The “Virtuous” War

War is now being promoted as bloodless, humanitarian, and hygienic. This is not the reality.

By: /
14 June, 2012
By: James Der Derian
Professor at The Watson Institute for International Studies at Brown University

I wish to make the case that there has been a fundamental continuity to U.S. foreign and defence policy, stretching from the first George Bush to the second, with only minor deviations in the Clinton administration, and now the Obama administration, and that this continuity can be traced through the concept and practice of what I call “virtuous war.”

I believe definitions, more often than not, close down rather than open up the kind of debate that I hope will follow this online forum. So, rather than define this term, I wish to offer a provocation, presenting “virtuous war” only as a felicitous oxymoron that expresses a contemporary dilemma of world politics. What is the dilemma? In the process of making war virtuous, we, as a people and as individuals, have become less virtuous.

Getting to the heart of this dilemma requires a bit of deep thinking, which is why, in my research, I have leaned on a group of German thinkers: Friedrich Nietzsche, Carl von Clausewitz, and Walter Benjamin. Nietzsche said, “Only that which has no history can be defined.” So, rather than a definition, I intend to present a very short history of virtuous war, in all its shape-shifting forms.
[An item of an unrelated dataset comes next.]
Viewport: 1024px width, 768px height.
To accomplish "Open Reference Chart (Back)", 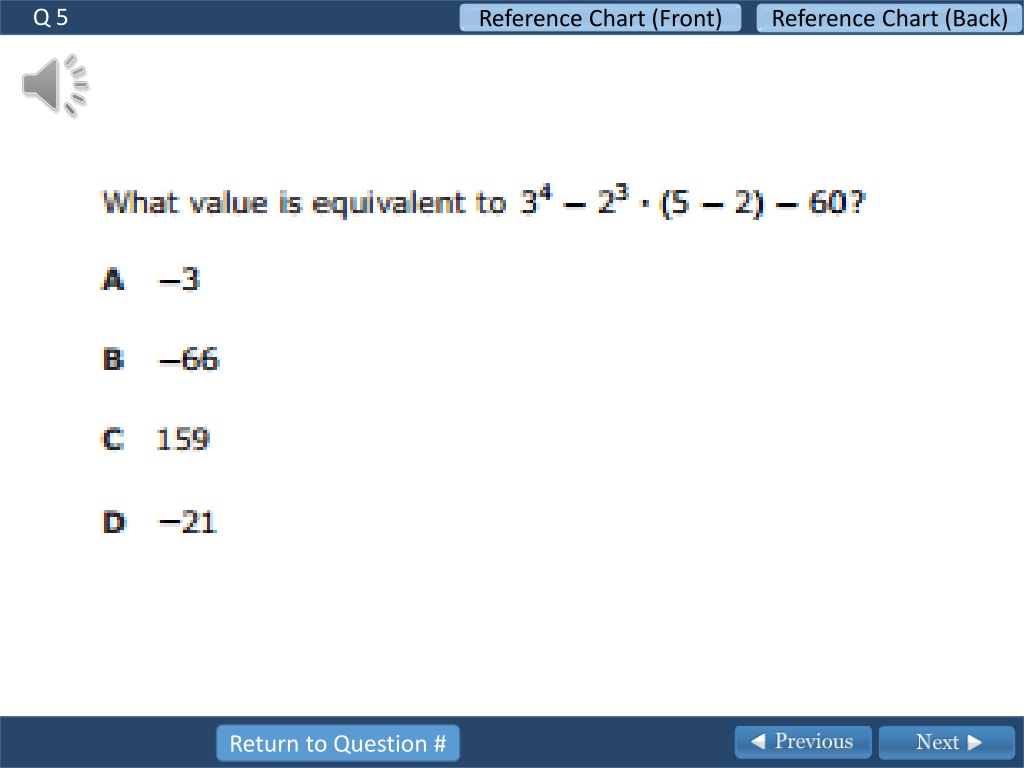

Clausewitz, who did define war, rather famously, as a “continuation of politics by other means,” also cautioned against the arrogance of reducing war – which he presented as a historically contingent phenomenon befogged by complexity – to any single, fixed definition. Through Clausewitz, I wish to convey the unintended consequences of virtuous war.

The third thinker is Walter Benjamin, who, in an earlier interwar period, made the observation that, “history now decays into images, not stories.” So, I want to begin with a montage of virtuous war, which I hope will do a better job of capturing its historical, complex, and increasingly pixelated nature than any definition or linear story might. I intend to draw as much on images as words, to show, rather than tell, how virtuous war has become the driver of U.S. foreign and defence policy.

This embedded video is the product of almost two decades of research in search of what became the staging grounds for virtuous war – or, as I called it, with apologies to general-turned-president Dwight D. Eisenhower, the military-industrial-media-entertainment network, or MIME-NET.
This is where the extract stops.